Für Nicht-Hamburger: Who the fuck ist Ronald Schill?

Ronald Schill war einer der peinlichsten Politiker, die Hamburg je hervorgebracht hat. Von 2001 bis 2003 war er Innensenator und zu allem Überfluss auch noch Zweiter Bürgermeister. Vorher erlangte er zweifelhaften Ruhm als “Richter Gnadenlos”. Die Bild-“Zeitung” liebte ihn.
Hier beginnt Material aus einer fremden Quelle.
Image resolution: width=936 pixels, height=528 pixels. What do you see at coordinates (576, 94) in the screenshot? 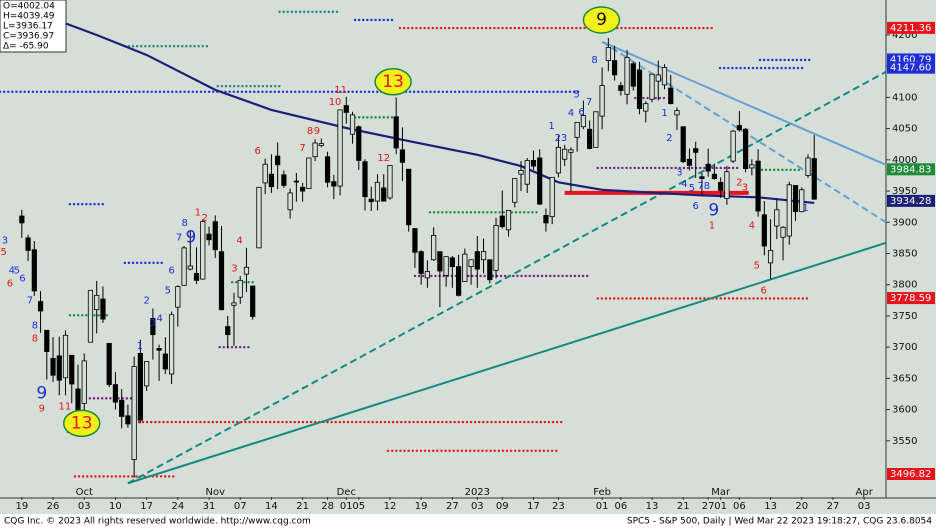
I see `count-label: 5` at bounding box center [576, 94].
Ole von Beust, unser damaliger Bürgermeister, schmiss ihn 2003 raus, weil Ronaldchen ihn angeblich gedroht hatte, zu veröffentlichen, dass Ole Roger Kusch nur zum Innensenator ernannt hätte, weil er sein Lebensgefährte gewesen wäre. (Ich kenne einige Leute, die mit der CDU nichts im Sinn haben, aber Ole von Beust mögen. Das fällt mir schon aus dem Grunde schwer, weil er damals dem unsäglichen Schill überhaupt erst die Regierungsbeteiligung ermöglicht hatte.)
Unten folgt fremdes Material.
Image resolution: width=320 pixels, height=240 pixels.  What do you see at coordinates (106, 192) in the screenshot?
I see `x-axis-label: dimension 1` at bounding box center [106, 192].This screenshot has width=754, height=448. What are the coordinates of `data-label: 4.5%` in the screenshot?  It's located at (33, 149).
So, nun wisst Ihr in groben Zügen Bescheid. Warum ich Euch das alles erzähle? Weil ich muss. Mein Enthüllungsjournalistenmonster hat damit gedroht, alle Limetten auszupressen und daraus Limettenpudding ohne Alkohol zu machen.

Enthüllungsjournalistenmonster

Das ist Enthüllungsjournalistenmonsti mit seinem Haustier, einer Zeitungsente

Der Schill, der zwischendurch mal Deutschland verließ, ist nun leider wieder aufgetaucht, und das nicht nur, um in den Deppencontainer von Sat.1 zu ziehen. Zu allem Überfluss hat er ein Buch geschrieben, so eine Art Autobiographie, die aber anscheinend hauptsächlich aus seinen Sexabenteuern besteht. (Ich hoffe aber, dass er nach dem Container wieder nach Brasilien zurückkehrt. Sorry, Brasilien.)
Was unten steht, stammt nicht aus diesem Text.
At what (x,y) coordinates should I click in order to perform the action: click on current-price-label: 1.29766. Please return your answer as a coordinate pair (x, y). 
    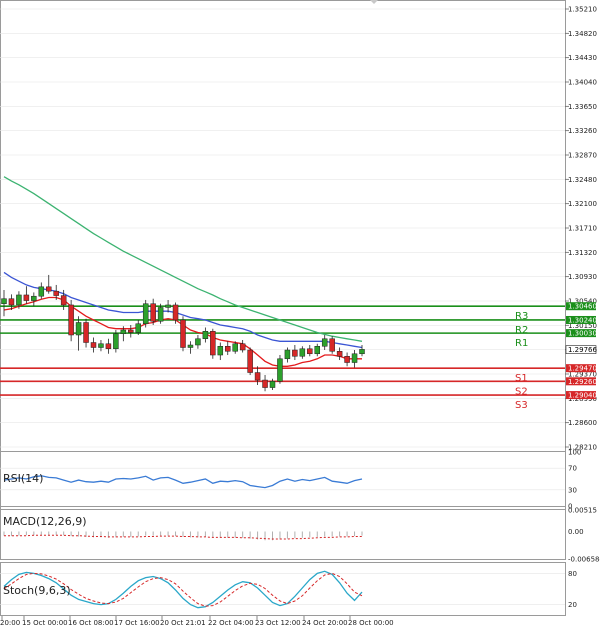
    Looking at the image, I should click on (582, 350).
Die Bild-“Zeitung” veröffentlichte Auszüge. Daraus wiederum schnappte sich “Stern.de” einen Teil, der von einem HSV-Fan in einem Forum verlinkt wurde, weswegen ich drauf klickte. Manchmal sollte man Links links liegen lassen, doch nun war es zu spät!

Ich zitiere einen kleinen Teil:

“Sie kam viermal zum Orgasmus und ihre Schreie tosten durch den Wald. (…) Später trieben wir es zur Perfektion, und sie kam zwanzig Mal innerhalb einer Stunde. Bis sie einen Hörsturz erlitt.”

(Anmerkung Rahm: “Nur zwanzig Mal? Arme Frau! Manche Männer lernen es nie!”)

Enthüllungsjournalistenmonsti las diesen Artikel ebenfalls, und nun wird es sämtliche Romantik dieses Berichts gnadenlos zerstören, denn in Wirklichkeit war es anders! Enthüllungsjournalistenmonsti war nämlich dabei! Sagt es zumindest. Und so sah die gnadenlose Wahrheit aus:

Professionelle: “Okay, 20.000 Euro für eine Stunde inkl. Anfahrtszeit, aber wir gehen in den Wald! Ich will nicht mit Ihnen gesehen werden!”
Ronald McSchillig: “Ja, aber dann musst Du ganz laut schreien, um das ganze Getier im Wald zu vertreiben. Ich habe Angst vor den Marienkäfern und was es da sonst noch so gibt!” (Vermutlich fürchtete er, dass eine Ameise sein bestes Stück abbeißt — ein Biss und es ist weg. Anm. der Red.)
Professionelle: “In Ordnung.”

20 Sekunden später nach viel Gebrüll und vollzogener Dienstleistung (SchilliMcSilly verwechselte wohl Sekunden mit Orgasmen, kann ja mal passieren! Das ist wie mit den ominösen 20 Zentimetern.):

Professionelle: “Oh, was ist denn da runtergefallen? Sieht aus wie ein winzig kleines… Gehirn?”

Da haben wir es, es war kein Hörsturz bei der Prostituierten, sondern ein Hirnsturz bei SchilliMcMerktnix.

Ich bedanke mich bei meinem Enthüllungsjournalisten für Infos, die wir niemals haben wollten, und wünsche mir, dass jemand bestimmtes nächstes Jahr ins Dschungelcamp geht…

(Jetzt habe ich mir eben noch zwei kleine Filmchen, sog. “Highlights” (müssten eigentlich korrekterweise “Lowlights” heißen), aus der Sat.1-Mediathek angetan. Der Wendler ist ja auch dabei! Nee, das gebe ich mir nicht, so viel Selbstverliebtheit auf einem Haufen ertrage ich nicht.)